**Work task**:
Restate the full set of records exactly, word for word.

---

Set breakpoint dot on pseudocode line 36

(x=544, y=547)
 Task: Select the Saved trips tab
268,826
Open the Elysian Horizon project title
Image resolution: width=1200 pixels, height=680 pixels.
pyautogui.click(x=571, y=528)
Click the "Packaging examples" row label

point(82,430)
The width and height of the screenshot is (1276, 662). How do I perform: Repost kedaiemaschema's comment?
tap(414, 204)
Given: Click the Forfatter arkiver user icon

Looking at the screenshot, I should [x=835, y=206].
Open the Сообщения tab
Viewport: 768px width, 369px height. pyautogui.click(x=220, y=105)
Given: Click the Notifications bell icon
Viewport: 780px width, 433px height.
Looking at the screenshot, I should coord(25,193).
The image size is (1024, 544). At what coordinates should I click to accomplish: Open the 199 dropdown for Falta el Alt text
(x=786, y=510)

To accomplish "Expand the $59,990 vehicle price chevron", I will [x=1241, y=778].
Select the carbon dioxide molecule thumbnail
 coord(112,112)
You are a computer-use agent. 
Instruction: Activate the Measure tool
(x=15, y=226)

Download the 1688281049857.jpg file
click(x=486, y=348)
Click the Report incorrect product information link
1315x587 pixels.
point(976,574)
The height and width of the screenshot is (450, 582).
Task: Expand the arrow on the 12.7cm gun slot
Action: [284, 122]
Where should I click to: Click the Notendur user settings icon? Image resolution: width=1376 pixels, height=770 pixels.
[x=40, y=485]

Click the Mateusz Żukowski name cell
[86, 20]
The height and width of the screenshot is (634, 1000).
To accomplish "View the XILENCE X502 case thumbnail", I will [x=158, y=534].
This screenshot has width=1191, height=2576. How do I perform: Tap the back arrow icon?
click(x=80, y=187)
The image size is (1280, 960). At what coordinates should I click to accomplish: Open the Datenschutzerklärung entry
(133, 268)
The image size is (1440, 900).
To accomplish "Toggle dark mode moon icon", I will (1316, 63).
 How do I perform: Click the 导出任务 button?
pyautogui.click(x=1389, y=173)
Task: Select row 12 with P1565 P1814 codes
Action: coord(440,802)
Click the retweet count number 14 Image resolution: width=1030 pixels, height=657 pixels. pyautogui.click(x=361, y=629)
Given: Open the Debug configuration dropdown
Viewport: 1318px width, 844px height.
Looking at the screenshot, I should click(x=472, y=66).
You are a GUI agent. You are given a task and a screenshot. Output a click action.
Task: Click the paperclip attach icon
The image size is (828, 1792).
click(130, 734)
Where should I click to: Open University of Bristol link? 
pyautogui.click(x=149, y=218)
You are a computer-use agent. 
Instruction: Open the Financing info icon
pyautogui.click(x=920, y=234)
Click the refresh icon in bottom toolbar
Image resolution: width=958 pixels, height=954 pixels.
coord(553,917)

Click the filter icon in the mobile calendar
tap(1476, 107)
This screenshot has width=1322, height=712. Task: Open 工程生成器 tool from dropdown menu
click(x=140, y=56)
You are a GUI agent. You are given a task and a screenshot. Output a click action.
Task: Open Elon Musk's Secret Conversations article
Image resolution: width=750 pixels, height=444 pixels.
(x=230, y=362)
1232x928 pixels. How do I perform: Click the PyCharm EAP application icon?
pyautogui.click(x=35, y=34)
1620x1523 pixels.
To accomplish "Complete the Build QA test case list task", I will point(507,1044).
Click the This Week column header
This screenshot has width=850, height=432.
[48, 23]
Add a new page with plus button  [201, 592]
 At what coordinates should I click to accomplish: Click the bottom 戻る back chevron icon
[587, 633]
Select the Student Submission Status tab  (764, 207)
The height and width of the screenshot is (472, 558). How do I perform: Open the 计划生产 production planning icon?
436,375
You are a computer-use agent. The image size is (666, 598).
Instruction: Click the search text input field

---

**Task answer**:
Set breakpoint dot on pseudocode line 36

(x=544, y=547)
 Task: Select the Saved trips tab
268,826
Open the Elysian Horizon project title
Image resolution: width=1200 pixels, height=680 pixels.
pyautogui.click(x=571, y=528)
Click the "Packaging examples" row label

point(82,430)
The width and height of the screenshot is (1276, 662). How do I perform: Repost kedaiemaschema's comment?
tap(414, 204)
Given: Click the Forfatter arkiver user icon

Looking at the screenshot, I should [x=835, y=206].
Open the Сообщения tab
Viewport: 768px width, 369px height. pyautogui.click(x=220, y=105)
Given: Click the Notifications bell icon
Viewport: 780px width, 433px height.
Looking at the screenshot, I should coord(25,193).
The image size is (1024, 544). At what coordinates should I click to accomplish: Open the 199 dropdown for Falta el Alt text
(x=786, y=510)

To accomplish "Expand the $59,990 vehicle price chevron", I will [x=1241, y=778].
Select the carbon dioxide molecule thumbnail
 coord(112,112)
You are a computer-use agent. 
Instruction: Activate the Measure tool
(x=15, y=226)

Download the 1688281049857.jpg file
click(x=486, y=348)
Click the Report incorrect product information link
1315x587 pixels.
point(976,574)
The height and width of the screenshot is (450, 582).
Task: Expand the arrow on the 12.7cm gun slot
Action: [284, 122]
Where should I click to: Click the Notendur user settings icon? Image resolution: width=1376 pixels, height=770 pixels.
[x=40, y=485]

Click the Mateusz Żukowski name cell
[86, 20]
The height and width of the screenshot is (634, 1000).
To accomplish "View the XILENCE X502 case thumbnail", I will [x=158, y=534].
This screenshot has width=1191, height=2576. How do I perform: Tap the back arrow icon?
click(x=80, y=187)
The image size is (1280, 960). At what coordinates should I click to accomplish: Open the Datenschutzerklärung entry
(133, 268)
The image size is (1440, 900).
To accomplish "Toggle dark mode moon icon", I will (1316, 63).
 How do I perform: Click the 导出任务 button?
pyautogui.click(x=1389, y=173)
Task: Select row 12 with P1565 P1814 codes
Action: coord(440,802)
Click the retweet count number 14 Image resolution: width=1030 pixels, height=657 pixels. pyautogui.click(x=361, y=629)
Given: Open the Debug configuration dropdown
Viewport: 1318px width, 844px height.
Looking at the screenshot, I should click(x=472, y=66).
You are a GUI agent. You are given a task and a screenshot. Output a click action.
Task: Click the paperclip attach icon
The image size is (828, 1792).
click(130, 734)
Where should I click to: Open University of Bristol link? 
pyautogui.click(x=149, y=218)
You are a computer-use agent. 
Instruction: Open the Financing info icon
pyautogui.click(x=920, y=234)
Click the refresh icon in bottom toolbar
Image resolution: width=958 pixels, height=954 pixels.
coord(553,917)

Click the filter icon in the mobile calendar
tap(1476, 107)
This screenshot has width=1322, height=712. Task: Open 工程生成器 tool from dropdown menu
click(x=140, y=56)
You are a GUI agent. You are given a task and a screenshot. Output a click action.
Task: Open Elon Musk's Secret Conversations article
Image resolution: width=750 pixels, height=444 pixels.
(x=230, y=362)
1232x928 pixels. How do I perform: Click the PyCharm EAP application icon?
pyautogui.click(x=35, y=34)
1620x1523 pixels.
To accomplish "Complete the Build QA test case list task", I will point(507,1044).
Click the This Week column header
This screenshot has width=850, height=432.
[48, 23]
Add a new page with plus button  [201, 592]
 At what coordinates should I click to accomplish: Click the bottom 戻る back chevron icon
[587, 633]
Select the Student Submission Status tab  (764, 207)
The height and width of the screenshot is (472, 558). How do I perform: Open the 计划生产 production planning icon?
436,375
You are a computer-use agent. The image size is (666, 598).
Instruction: Click the search text input field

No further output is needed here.